One of my first minor Rust projects involves running a regex on a large XML file:
extern crate regex;
use regex::Regex;
use std::fs::File;
use std::io::Read;
fn main() {
let filename = "data.xml";
let mut f = File::open(filename).expect("file not found");
let mut contents = String::new();
f.read_to_string(&mut contents)
.expect("something went wrong reading the file");
let re = Regex::new("url=\"(?P<url>.+?)\"").unwrap();
let urls: Vec<&str> = re.captures_iter(&contents)
.map(|c| c.name("url").unwrap().as_str())
.collect();
println!("{}", urls.len());
}
I am sure I am doing something very inefficient:
time ./target/release/hello_cargo 144408 ./target/release/hello_cargo
1.60s user
0.03s system
99% cpu
1.643 total
It seems unusual that 99% of the CPU usage is by system.

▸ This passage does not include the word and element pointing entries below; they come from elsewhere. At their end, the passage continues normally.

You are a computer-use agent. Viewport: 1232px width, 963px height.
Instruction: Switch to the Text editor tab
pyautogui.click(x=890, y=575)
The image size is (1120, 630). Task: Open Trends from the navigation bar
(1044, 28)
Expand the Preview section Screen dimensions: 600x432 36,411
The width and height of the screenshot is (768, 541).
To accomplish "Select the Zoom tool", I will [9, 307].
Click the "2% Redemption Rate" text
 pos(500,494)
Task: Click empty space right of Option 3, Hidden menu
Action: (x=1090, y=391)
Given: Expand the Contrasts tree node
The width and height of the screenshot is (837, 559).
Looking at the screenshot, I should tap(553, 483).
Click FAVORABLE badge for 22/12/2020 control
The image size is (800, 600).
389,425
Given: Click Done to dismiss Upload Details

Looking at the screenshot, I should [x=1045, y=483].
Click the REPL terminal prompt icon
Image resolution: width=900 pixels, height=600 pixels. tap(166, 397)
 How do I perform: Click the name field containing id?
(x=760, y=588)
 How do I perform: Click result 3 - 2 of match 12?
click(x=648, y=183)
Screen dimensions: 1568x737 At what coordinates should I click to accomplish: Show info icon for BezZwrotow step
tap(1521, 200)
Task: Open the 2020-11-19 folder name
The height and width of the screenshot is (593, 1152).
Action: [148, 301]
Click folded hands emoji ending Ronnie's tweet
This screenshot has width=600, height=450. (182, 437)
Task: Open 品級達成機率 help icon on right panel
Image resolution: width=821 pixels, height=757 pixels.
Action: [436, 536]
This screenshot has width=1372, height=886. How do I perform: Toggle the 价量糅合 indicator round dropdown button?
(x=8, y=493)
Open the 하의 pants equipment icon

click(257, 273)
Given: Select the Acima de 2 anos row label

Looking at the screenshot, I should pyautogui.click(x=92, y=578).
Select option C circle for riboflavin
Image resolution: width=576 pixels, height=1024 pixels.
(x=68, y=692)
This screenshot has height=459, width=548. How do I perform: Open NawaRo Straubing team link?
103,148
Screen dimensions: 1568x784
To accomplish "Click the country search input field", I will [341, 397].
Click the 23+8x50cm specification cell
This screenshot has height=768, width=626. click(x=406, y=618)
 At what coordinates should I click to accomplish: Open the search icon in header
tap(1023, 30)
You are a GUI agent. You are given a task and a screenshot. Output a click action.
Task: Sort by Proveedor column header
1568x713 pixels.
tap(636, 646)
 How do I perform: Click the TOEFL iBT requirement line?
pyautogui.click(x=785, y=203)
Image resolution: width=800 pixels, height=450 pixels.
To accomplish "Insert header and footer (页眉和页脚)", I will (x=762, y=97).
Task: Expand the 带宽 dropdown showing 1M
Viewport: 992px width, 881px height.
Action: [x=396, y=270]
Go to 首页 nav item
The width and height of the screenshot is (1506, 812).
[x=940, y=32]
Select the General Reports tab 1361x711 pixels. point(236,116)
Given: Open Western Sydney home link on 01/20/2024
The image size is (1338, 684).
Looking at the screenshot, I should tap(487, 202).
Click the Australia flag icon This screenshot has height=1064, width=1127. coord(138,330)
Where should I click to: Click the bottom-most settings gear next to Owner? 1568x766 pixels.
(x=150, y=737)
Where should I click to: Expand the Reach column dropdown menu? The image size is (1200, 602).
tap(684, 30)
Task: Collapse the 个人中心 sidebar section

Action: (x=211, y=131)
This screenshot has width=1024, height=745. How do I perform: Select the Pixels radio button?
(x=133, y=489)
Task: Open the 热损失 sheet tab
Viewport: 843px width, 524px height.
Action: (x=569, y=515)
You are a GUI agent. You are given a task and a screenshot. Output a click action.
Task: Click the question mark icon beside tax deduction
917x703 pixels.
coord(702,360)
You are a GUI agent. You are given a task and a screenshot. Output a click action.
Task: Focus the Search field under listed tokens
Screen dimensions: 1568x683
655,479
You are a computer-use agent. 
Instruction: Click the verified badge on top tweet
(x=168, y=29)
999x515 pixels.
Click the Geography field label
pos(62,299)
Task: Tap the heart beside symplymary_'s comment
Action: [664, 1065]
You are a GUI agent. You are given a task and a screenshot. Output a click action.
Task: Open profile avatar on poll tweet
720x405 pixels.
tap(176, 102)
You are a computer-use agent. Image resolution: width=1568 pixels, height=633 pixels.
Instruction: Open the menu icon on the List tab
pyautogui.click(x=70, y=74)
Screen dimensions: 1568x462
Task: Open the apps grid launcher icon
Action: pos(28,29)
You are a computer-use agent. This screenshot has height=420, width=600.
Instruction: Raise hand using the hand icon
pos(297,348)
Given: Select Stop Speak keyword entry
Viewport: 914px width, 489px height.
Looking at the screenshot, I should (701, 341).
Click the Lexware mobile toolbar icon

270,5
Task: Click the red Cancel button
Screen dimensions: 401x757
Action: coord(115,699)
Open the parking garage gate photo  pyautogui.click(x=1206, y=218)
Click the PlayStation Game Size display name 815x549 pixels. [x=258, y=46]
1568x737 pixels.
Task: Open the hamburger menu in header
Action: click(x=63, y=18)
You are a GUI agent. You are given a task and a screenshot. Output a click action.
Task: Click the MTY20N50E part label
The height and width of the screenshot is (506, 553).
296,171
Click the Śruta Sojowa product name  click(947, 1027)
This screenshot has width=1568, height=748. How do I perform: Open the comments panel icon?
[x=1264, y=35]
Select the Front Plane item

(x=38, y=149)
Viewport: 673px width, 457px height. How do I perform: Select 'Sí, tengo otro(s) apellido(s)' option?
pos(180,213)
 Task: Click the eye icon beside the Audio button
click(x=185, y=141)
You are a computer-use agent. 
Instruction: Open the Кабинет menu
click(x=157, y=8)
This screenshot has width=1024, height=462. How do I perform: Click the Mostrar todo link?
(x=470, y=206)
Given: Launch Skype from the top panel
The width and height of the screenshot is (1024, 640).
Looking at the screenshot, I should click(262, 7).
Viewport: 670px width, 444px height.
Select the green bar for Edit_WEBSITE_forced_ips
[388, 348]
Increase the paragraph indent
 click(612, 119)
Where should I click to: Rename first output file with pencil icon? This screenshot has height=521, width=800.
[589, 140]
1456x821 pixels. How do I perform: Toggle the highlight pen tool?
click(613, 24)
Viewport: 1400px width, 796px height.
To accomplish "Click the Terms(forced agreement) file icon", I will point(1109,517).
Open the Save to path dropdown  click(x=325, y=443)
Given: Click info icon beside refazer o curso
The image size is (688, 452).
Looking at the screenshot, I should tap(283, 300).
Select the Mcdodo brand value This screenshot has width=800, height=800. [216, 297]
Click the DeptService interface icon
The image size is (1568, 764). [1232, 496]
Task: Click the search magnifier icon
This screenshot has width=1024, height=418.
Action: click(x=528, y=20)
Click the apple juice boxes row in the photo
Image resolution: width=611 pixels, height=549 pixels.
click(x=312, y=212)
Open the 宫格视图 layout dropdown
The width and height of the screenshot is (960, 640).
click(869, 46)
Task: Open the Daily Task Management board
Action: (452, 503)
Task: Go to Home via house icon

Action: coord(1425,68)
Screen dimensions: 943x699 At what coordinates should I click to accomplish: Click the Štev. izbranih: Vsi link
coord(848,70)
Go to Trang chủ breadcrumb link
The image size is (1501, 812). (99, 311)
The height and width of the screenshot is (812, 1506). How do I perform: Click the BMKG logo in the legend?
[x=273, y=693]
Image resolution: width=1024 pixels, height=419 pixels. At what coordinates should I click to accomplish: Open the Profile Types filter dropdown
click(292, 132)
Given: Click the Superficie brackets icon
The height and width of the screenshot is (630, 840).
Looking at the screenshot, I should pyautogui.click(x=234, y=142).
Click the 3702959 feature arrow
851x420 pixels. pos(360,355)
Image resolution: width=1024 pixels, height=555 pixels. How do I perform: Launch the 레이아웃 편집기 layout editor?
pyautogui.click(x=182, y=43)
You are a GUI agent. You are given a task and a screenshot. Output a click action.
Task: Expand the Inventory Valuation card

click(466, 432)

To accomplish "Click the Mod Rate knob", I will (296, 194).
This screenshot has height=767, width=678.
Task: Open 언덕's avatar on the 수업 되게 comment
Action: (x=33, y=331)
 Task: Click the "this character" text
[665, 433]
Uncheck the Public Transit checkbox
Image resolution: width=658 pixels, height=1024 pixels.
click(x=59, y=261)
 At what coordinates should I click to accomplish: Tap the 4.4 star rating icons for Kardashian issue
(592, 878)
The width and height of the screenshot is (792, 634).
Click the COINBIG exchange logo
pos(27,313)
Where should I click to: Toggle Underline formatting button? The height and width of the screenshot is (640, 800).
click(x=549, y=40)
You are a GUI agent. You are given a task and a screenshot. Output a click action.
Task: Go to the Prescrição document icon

Python 2.7 does the same job in far less than a second:
import re
data = open('data.xml').read()
urls = set(re.findall('url="(.+?)"', data))
print len(urls)
Using a BufReader
like this doesn't seem to change performance:
let f = File::open(filename).expect("file not found");
let mut reader = BufReader::new(f);
let mut contents = String::new();
reader
.read_to_string(&mut contents)
.expect("something went wrong reading the file");
If you'd like to try it locally, this is the zipped XML file.
What am I doing inefficiently?